The company emphasised that less well-off consumers were also shopping from its website in large numbers, and often on smartphones rather than computers.

Anderson also recently claimed the company could gain an advantage over its rival thanks to its ability to combine digital assets and shops, using more than 4,000 US stores as warehouses to fulfil online orders quickly.

"It is really efficient to use our stores. We've been picking and putting items in boxes for years," he told Reuters. "Ship from store is no different.
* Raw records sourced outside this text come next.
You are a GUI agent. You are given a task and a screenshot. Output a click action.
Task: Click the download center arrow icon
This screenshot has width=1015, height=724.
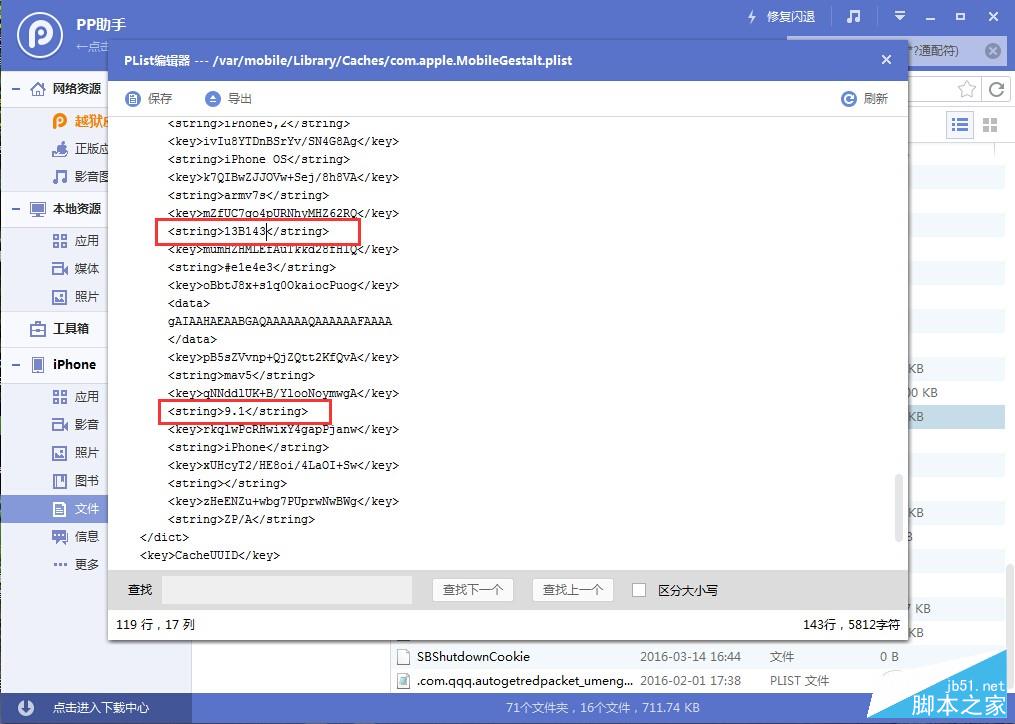26,707
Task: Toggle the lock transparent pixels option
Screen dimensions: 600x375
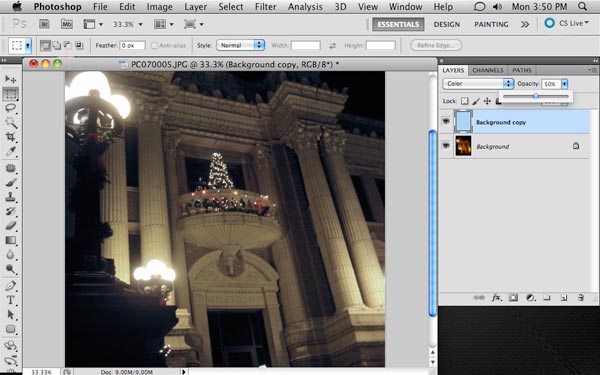Action: click(x=464, y=101)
We are picking items from the shelves and putting them in a box."

Not everything will be shipped from stores, however, as Walmart is also following the Amazon path by trialling self-serve lockers in some stores to hold goods ordered over the internet until shoppers pick them up.

Ashe also observed that Walmart would not be challenging Amazon everywhere, in terms of geography or category. "The Venn diagrams overlap, but it's not a perfect overlap like people would make it out to be," he said.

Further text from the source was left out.